Source information Block Start

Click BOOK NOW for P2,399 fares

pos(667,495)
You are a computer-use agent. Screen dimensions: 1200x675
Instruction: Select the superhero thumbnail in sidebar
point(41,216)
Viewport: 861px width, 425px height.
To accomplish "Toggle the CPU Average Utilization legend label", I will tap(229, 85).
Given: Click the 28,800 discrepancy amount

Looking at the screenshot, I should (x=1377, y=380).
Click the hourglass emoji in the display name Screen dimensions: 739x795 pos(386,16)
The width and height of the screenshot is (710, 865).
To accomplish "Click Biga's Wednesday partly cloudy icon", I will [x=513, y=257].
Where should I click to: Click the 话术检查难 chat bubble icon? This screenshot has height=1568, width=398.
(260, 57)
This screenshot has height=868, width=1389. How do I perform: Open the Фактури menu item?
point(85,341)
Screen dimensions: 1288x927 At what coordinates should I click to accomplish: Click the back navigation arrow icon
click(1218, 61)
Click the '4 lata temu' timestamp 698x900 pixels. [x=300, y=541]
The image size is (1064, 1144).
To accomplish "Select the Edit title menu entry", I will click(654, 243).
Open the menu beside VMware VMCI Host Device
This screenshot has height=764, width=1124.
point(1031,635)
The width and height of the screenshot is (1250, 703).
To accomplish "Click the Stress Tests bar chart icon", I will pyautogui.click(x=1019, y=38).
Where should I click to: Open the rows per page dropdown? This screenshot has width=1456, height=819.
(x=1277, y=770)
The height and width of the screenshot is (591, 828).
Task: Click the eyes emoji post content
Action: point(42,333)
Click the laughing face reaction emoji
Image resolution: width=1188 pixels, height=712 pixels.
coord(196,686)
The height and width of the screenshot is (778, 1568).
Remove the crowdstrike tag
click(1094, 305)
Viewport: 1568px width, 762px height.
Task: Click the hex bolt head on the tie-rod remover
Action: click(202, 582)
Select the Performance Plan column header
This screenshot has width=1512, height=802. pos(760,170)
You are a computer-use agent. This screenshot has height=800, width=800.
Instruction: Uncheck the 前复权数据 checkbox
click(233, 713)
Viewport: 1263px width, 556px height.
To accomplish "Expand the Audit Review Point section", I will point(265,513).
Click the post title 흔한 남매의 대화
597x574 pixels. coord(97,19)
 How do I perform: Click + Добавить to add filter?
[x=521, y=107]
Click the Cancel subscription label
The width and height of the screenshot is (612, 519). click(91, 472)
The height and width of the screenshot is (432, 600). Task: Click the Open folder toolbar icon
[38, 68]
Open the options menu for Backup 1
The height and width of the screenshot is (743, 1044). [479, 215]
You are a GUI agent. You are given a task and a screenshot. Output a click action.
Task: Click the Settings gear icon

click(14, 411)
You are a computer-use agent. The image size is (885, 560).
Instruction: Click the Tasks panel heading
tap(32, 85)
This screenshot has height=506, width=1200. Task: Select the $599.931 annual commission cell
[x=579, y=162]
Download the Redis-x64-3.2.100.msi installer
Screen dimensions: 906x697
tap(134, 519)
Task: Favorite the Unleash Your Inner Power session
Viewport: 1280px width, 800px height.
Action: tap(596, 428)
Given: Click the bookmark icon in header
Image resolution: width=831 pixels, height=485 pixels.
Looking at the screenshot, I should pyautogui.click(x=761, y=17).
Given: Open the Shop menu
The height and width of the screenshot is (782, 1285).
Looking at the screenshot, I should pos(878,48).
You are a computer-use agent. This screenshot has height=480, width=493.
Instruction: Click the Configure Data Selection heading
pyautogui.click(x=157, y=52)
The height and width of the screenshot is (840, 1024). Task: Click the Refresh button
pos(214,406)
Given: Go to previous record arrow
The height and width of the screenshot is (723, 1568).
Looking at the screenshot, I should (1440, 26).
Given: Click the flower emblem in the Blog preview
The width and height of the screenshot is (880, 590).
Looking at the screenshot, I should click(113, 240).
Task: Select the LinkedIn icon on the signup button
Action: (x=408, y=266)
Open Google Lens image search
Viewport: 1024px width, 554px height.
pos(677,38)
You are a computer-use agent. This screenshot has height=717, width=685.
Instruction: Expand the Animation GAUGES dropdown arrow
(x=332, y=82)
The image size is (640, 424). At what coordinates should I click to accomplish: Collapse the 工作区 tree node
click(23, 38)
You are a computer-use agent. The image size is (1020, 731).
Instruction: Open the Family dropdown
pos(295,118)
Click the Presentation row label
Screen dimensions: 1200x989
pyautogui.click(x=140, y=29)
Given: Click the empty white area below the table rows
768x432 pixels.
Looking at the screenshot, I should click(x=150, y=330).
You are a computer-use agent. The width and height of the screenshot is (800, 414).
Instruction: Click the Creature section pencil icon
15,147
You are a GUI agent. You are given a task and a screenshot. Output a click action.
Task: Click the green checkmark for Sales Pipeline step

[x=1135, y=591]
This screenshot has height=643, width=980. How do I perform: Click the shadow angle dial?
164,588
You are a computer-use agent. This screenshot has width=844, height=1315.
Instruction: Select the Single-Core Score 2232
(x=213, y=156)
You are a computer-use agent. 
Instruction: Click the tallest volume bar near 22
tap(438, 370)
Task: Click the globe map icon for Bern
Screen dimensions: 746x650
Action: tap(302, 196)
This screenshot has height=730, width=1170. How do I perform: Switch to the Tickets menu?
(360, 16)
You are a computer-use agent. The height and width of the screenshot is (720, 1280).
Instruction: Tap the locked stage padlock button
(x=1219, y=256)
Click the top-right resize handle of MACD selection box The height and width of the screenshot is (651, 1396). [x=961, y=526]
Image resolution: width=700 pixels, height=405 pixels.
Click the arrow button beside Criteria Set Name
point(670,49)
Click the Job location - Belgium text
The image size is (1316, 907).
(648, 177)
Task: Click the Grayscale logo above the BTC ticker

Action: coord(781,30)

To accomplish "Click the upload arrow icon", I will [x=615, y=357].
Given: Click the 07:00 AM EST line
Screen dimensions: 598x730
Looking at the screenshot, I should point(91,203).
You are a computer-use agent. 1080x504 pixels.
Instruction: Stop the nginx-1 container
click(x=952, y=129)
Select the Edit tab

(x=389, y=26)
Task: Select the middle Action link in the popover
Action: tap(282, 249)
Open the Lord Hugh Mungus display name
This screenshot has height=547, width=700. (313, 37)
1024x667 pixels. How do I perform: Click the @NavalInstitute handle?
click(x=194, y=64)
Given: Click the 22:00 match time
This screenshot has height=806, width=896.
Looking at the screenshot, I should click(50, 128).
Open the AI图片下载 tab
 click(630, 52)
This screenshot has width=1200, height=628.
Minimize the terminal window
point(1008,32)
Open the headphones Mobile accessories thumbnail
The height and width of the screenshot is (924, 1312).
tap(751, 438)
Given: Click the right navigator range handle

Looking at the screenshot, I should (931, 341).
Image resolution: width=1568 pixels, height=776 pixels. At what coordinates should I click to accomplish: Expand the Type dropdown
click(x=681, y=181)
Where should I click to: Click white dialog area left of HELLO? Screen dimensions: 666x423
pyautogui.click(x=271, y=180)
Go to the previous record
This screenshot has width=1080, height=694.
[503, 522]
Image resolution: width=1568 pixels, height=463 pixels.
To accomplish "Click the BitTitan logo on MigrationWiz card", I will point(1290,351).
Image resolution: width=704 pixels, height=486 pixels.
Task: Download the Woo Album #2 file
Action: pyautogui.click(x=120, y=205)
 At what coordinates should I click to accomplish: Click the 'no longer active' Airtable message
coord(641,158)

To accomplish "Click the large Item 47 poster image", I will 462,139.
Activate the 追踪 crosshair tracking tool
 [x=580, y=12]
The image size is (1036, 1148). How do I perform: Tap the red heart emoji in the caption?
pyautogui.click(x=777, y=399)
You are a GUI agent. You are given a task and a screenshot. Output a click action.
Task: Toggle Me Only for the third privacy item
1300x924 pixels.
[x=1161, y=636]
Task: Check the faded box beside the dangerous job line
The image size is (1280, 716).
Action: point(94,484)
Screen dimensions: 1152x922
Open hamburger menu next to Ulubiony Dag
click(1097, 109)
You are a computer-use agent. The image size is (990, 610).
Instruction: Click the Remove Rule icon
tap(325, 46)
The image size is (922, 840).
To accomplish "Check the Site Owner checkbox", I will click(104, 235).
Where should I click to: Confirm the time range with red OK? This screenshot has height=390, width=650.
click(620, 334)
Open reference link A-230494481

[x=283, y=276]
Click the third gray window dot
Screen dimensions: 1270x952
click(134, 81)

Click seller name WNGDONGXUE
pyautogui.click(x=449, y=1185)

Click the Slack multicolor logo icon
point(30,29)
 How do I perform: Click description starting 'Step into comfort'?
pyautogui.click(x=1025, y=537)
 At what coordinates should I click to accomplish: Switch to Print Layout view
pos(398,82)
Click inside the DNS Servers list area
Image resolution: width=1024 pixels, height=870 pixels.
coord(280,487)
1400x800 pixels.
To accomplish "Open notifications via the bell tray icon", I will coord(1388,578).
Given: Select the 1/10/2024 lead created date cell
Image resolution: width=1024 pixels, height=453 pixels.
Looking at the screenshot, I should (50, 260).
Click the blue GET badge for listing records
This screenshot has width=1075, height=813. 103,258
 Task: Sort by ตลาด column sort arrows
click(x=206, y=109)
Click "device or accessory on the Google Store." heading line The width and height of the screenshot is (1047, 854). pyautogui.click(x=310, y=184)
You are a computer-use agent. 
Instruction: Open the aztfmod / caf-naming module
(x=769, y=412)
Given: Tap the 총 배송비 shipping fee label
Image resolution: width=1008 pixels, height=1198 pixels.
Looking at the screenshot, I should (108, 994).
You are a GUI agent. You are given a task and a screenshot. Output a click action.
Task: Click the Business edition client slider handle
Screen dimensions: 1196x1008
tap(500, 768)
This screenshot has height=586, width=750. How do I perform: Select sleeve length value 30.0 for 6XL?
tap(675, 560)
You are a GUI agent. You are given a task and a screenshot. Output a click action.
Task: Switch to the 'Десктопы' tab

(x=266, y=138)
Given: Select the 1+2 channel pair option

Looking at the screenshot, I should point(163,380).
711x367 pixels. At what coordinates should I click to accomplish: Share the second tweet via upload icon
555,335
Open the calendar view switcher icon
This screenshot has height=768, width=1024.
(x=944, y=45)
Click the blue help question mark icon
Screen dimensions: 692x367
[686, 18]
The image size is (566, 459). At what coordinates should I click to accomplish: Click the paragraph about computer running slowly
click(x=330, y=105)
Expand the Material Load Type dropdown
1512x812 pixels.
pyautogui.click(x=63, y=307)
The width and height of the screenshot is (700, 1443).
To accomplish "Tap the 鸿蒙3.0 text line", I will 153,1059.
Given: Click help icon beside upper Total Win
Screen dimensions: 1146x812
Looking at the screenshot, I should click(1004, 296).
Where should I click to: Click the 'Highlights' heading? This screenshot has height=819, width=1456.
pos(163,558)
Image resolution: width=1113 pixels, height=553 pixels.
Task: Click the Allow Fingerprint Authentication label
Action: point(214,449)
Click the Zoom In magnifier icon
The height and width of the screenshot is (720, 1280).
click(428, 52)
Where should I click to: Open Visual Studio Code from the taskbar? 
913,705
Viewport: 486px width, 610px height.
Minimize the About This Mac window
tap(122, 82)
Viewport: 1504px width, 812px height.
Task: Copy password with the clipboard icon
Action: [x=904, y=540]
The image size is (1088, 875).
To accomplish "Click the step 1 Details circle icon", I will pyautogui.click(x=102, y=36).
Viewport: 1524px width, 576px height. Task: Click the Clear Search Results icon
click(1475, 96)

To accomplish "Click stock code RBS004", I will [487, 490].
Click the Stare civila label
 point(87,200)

Source information Block End

For every line above that has "help" in it, copy the line.

Click the blue help question mark icon
Given: Click help icon beside upper Total Win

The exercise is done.